Does autocast create copies of tensors on the fly?

From autocast docs, it appears that:

  • Ops will autocast within an autocast block - if the Ops support it.

But tensors don’t change type, see example below, so I assume a copy must be created.

So, for example here:

import torch

l  = torch.nn.Linear(10,12)
t = torch.randn((10,1))

with torch.autocast(device_type="cpu"):
  print(l(t.transpose(1,0)).type())
  print(next(l.parameters()).type())

The result of appplying the linear layer l to the tensor t is in half or bhalf precision, but the parameters are all in float32 (default) unless one explicitly sets them to other dtype.

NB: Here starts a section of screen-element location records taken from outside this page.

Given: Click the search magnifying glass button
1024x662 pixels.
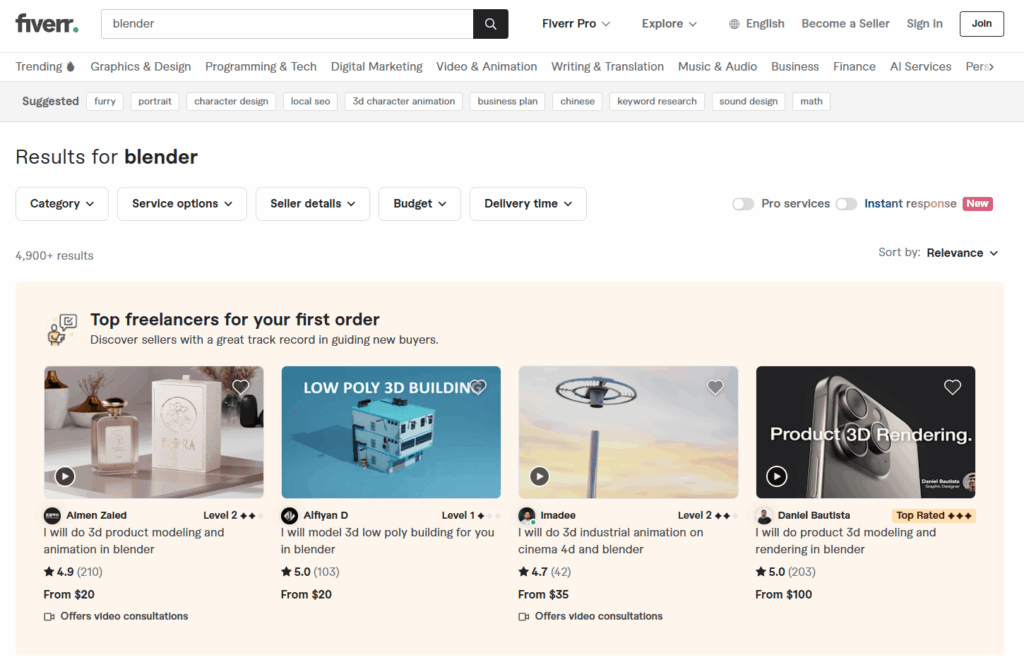Looking at the screenshot, I should click(490, 23).
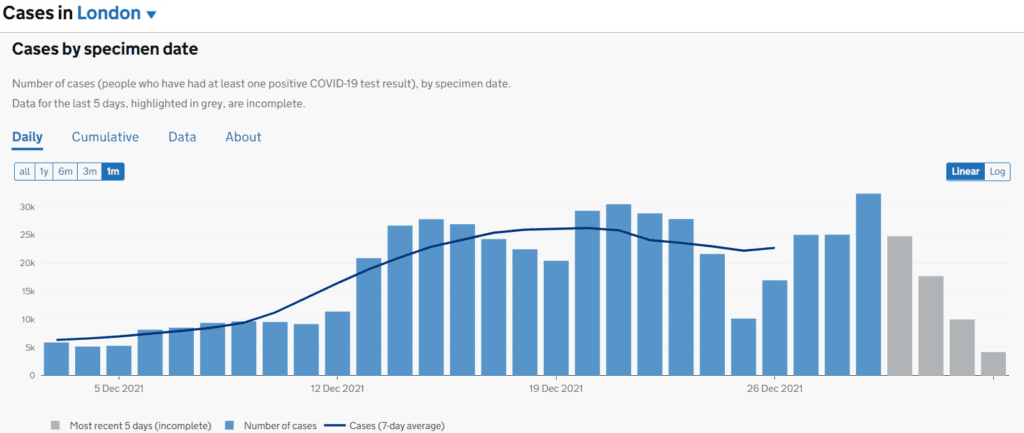Open the Data tab

point(182,137)
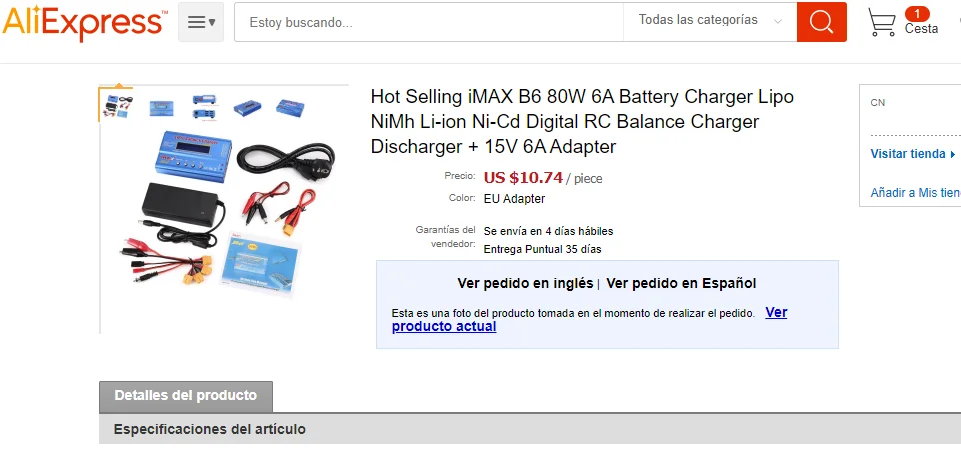The height and width of the screenshot is (462, 961).
Task: Click the Cesta label
Action: 921,29
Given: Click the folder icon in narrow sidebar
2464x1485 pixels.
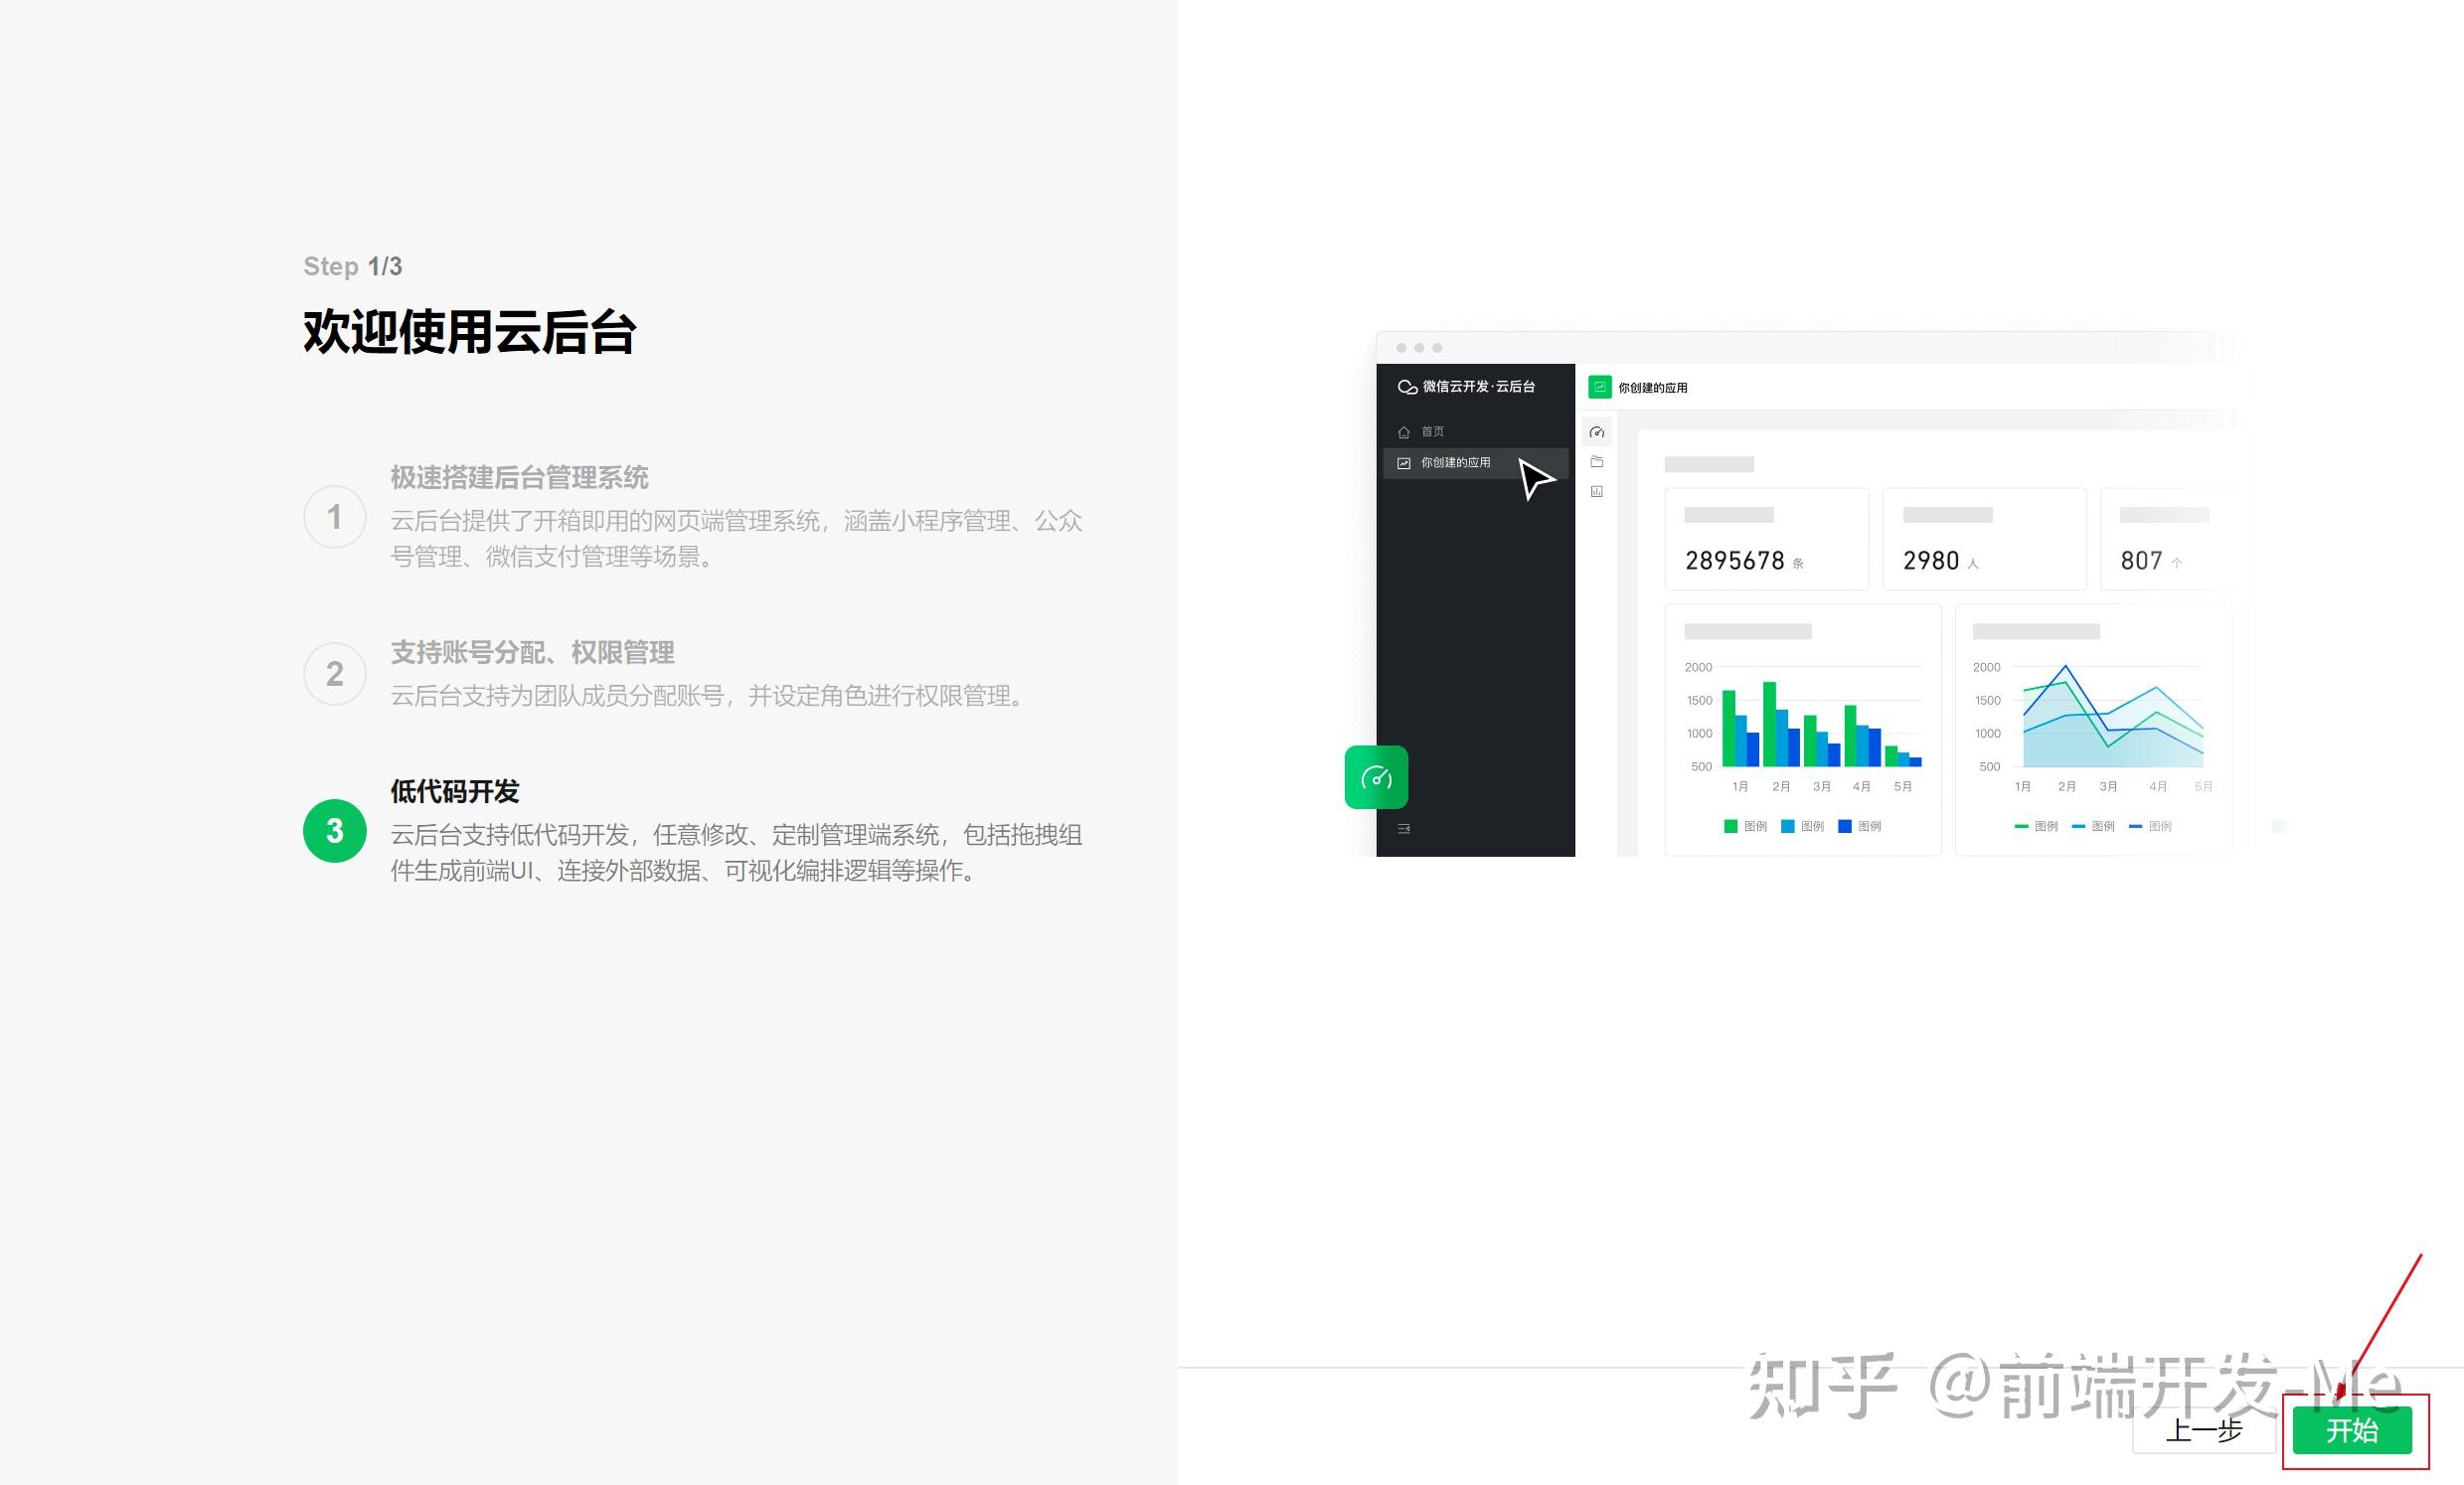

  • So my simple question is: does it mean the tensors (input, weight and bias) are “casted” for the operations within the layer, but do not change the original tensor and hence they are a new copy created on the fly?

  • I’m assuming also that tensors using int64 by default won’t be autocasted? (only Ops are mentioned in docs.)

  • Would creating tensors directly in the desired type run much faster?

  • So my simple question is: does it mean the tensors (input, weight and bias) are “casted” for the operations within the layer, but do not change the original tensor and hence they are a new copy created on the fly?

Yes. Autocast does have a cache that is enabled by default though to avoid creating extra copies, e.g. for example parameters.

I’m assuming also that tensors using int64 by default won’t be autocasted? (only Ops are mentioned in docs.)

That is correct

  • Would creating tensors directly in the desired type run much faster?

It depends on what proportion of runtime is taken up by those copies

1 Like

Thanks; I realise about that after reading your comment in a different post.